12 marzo 2014
Ah, Sudamérica. Me tiemblan los pies ante tanta inmensidad. Sin embargo, camino fuerte a Medellín, sin dudarlo. Las cosas han pasado desde que llegué de una manera inapelable, me gusta. Las cosas cuadran y uno no tiene que pensar en si sí o si tal vez, las disfruta y punto, es así como da gusto moverse.
Me esperan en Medellín. ¿Quiénes? No sé, pero cuentan conmigo. Apenas llevo una semana en el país y debo encontrarme con un grupo de gente en las impresionantes montañas que rodean a esta ciudad del departamento de Antioquía, ya en la famosa región paisa de Colombia. Es un feliz día de febrero y es mi primer contacto con los Andes. Miro curioso por la ventana del autobús, saludo en silencio: hola Andes.
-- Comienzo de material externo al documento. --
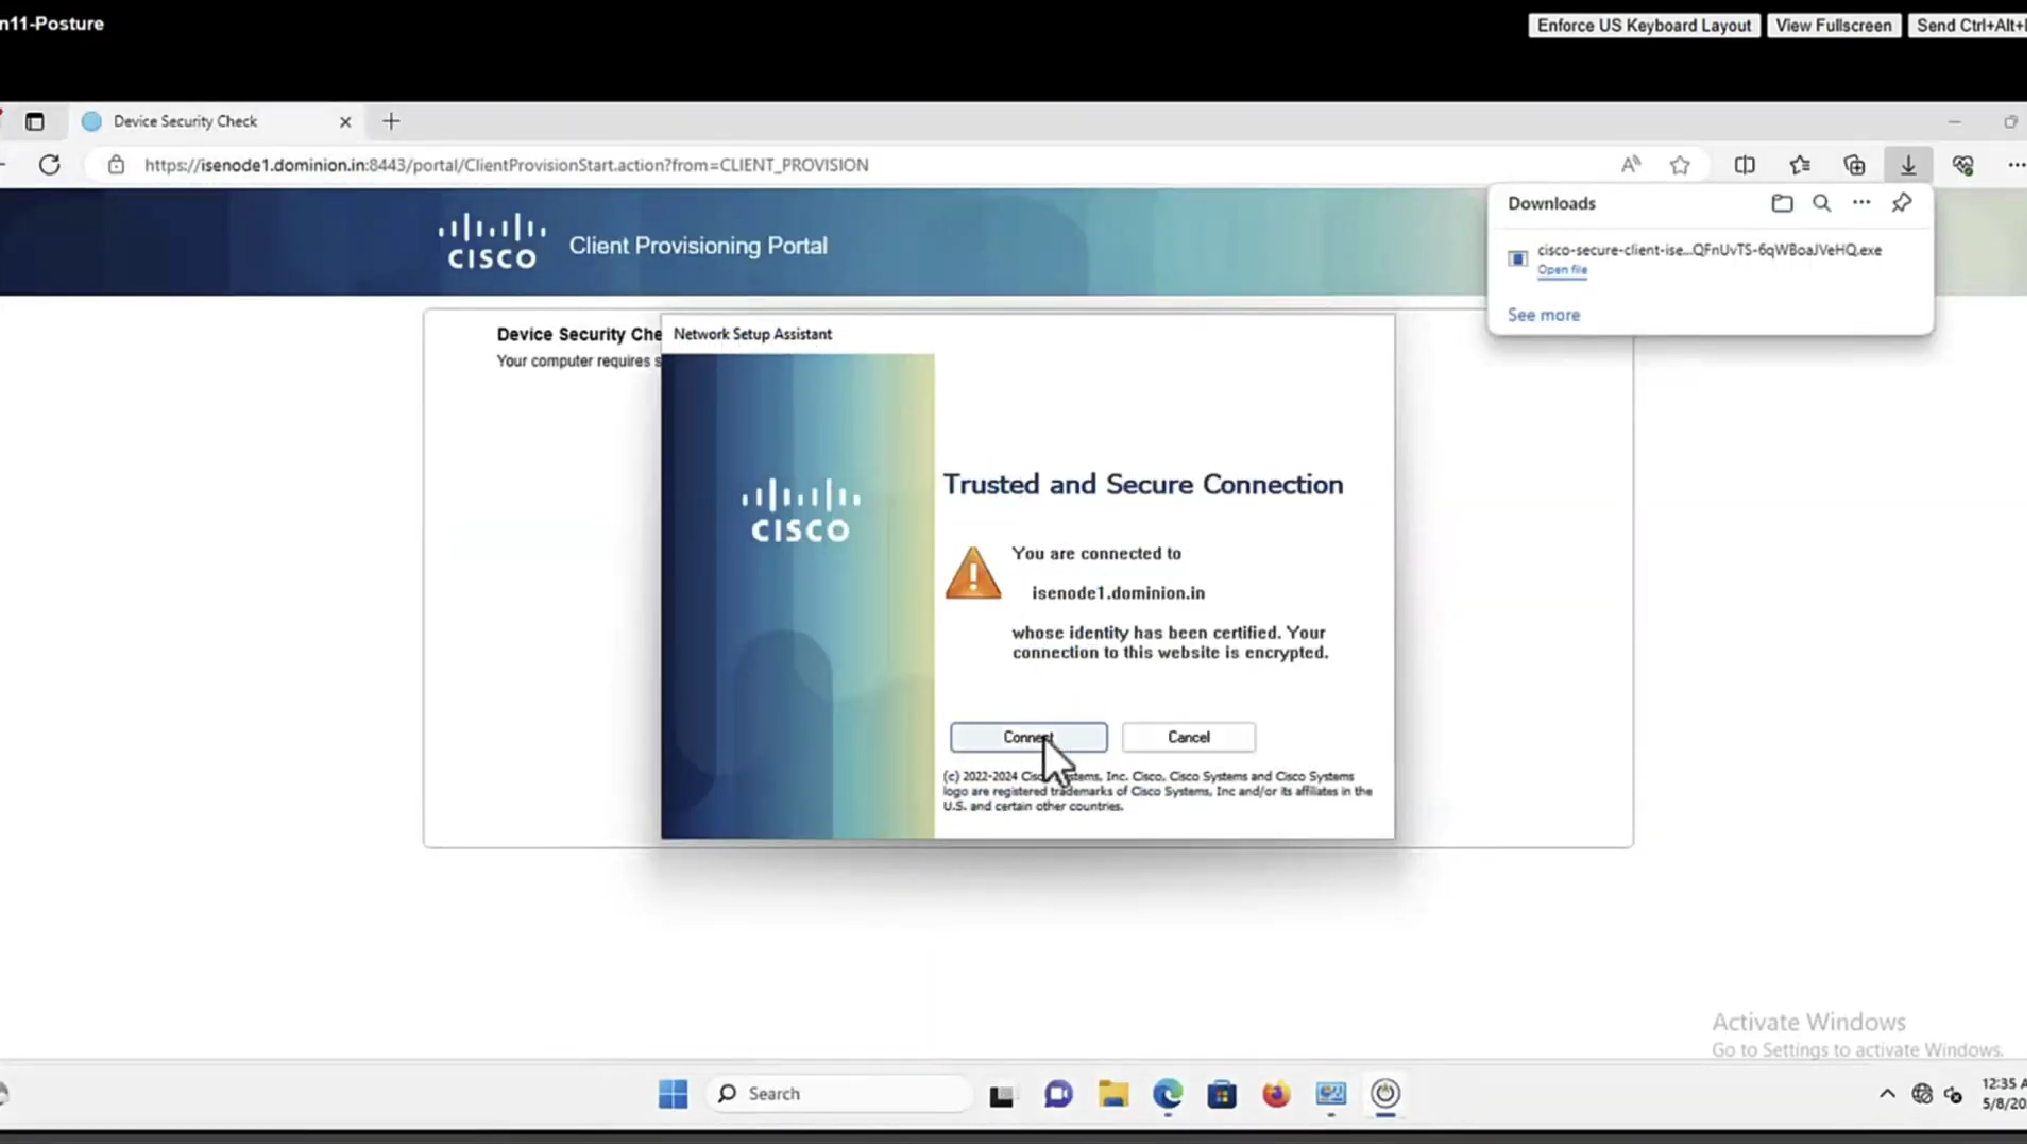The width and height of the screenshot is (2027, 1144).
Task: Open Downloads more options menu
Action: (x=1861, y=204)
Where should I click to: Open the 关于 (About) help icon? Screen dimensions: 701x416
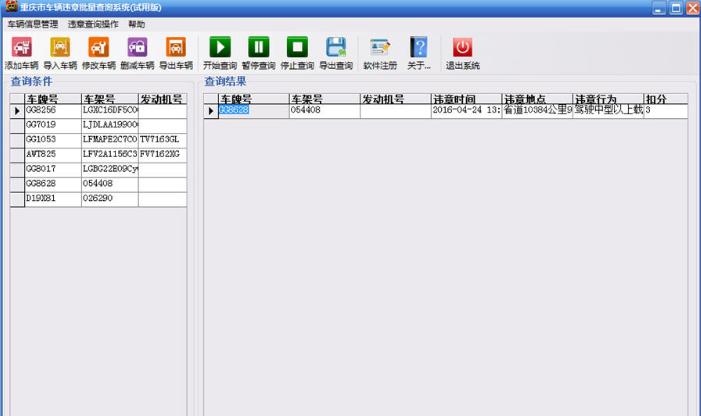click(x=420, y=47)
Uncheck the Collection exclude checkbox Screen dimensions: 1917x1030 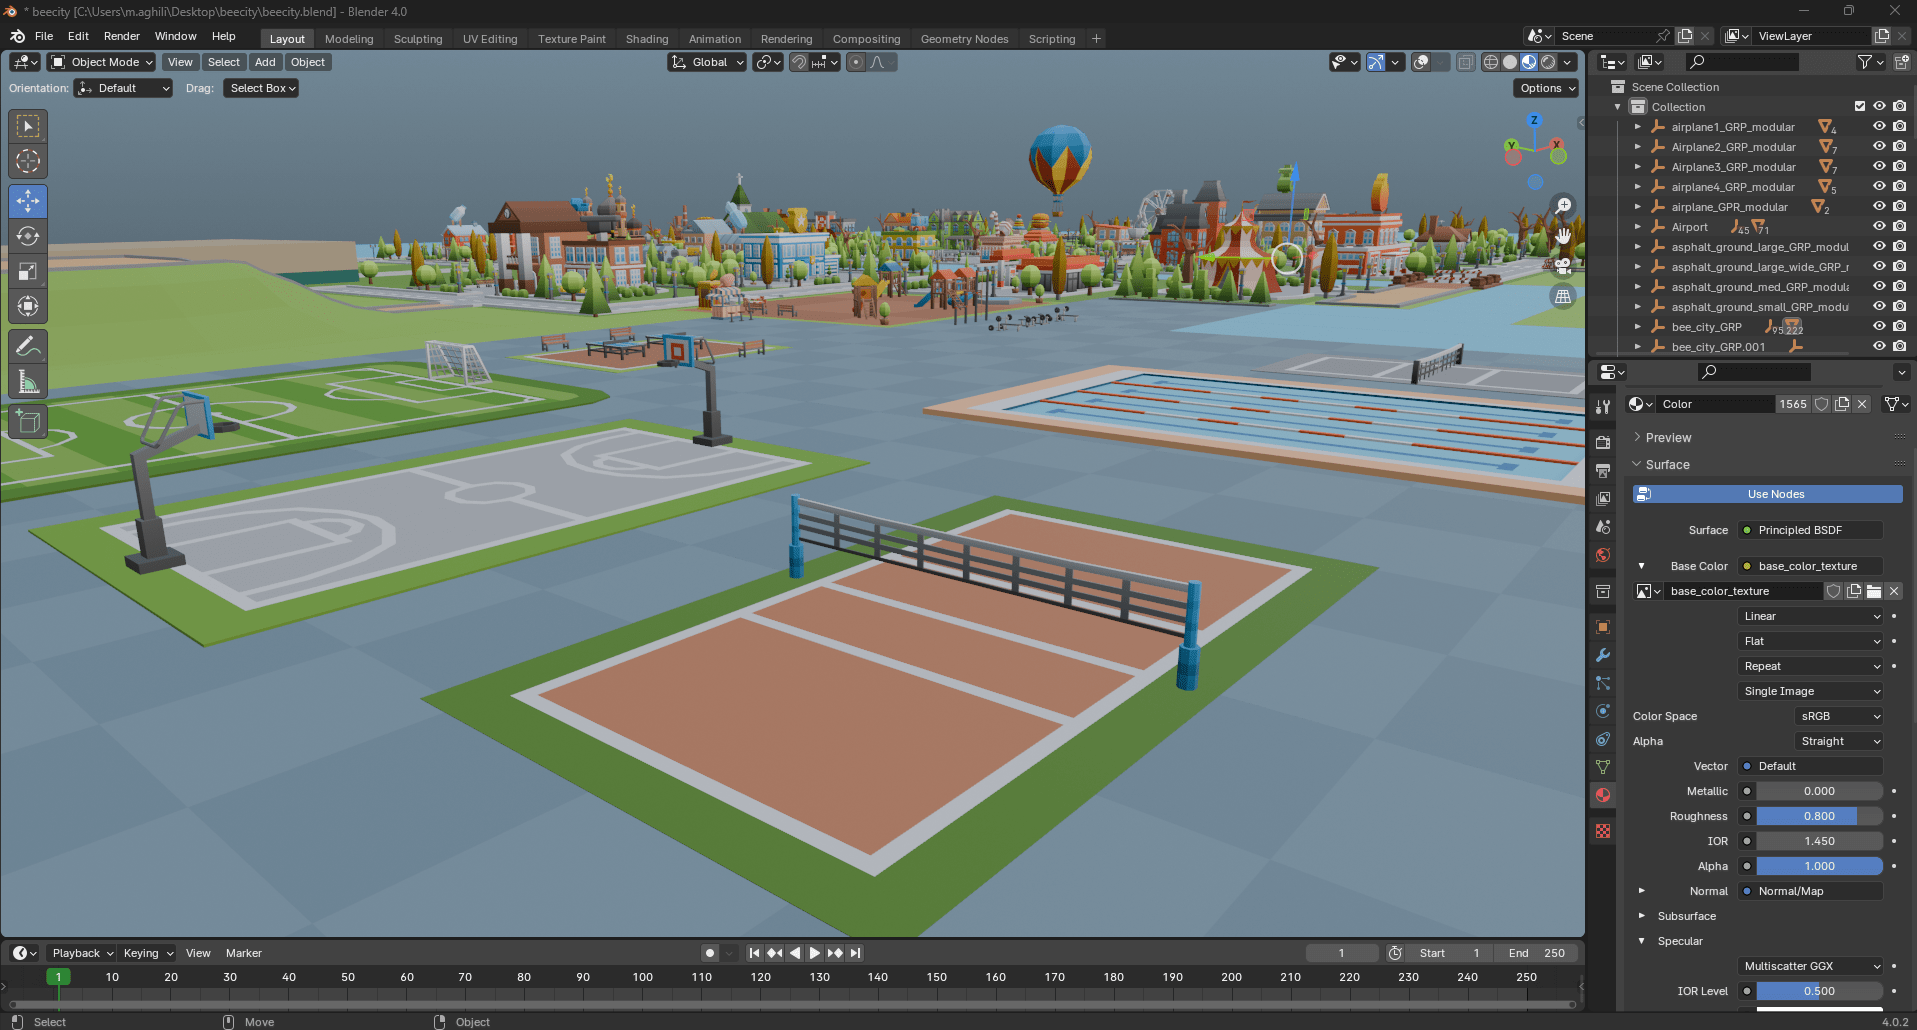[x=1860, y=107]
Qué importante momento, cuántas veces he oído vuestro nombre mientras los ojos de mi interlocutor se abrían con sus cejas para acompañar vuestra grandiosidad.
Llevo dos días respirando hondo, concentrado en mí mismo, preparándome mentalmente para lo que viene; Aurora me habló hace años en Barcelona de una técnica de meditación budista en la que estaba interesada, y de unos retiros que se organizaban de vez en cuando en lugares del mundo para su práctica. Pues bien, llevo persiguiendo un retiro de Vipassana desde que partí, y ahora, en las montañas de Santa Elena, no muy lejos de Medellín, comienza el mío; es un lugar apartado de todo, entre montañas verdes, vacas blancas y negras, caballos y árboles grandes y desconocidos para mí. Sí, un lugar apropiado.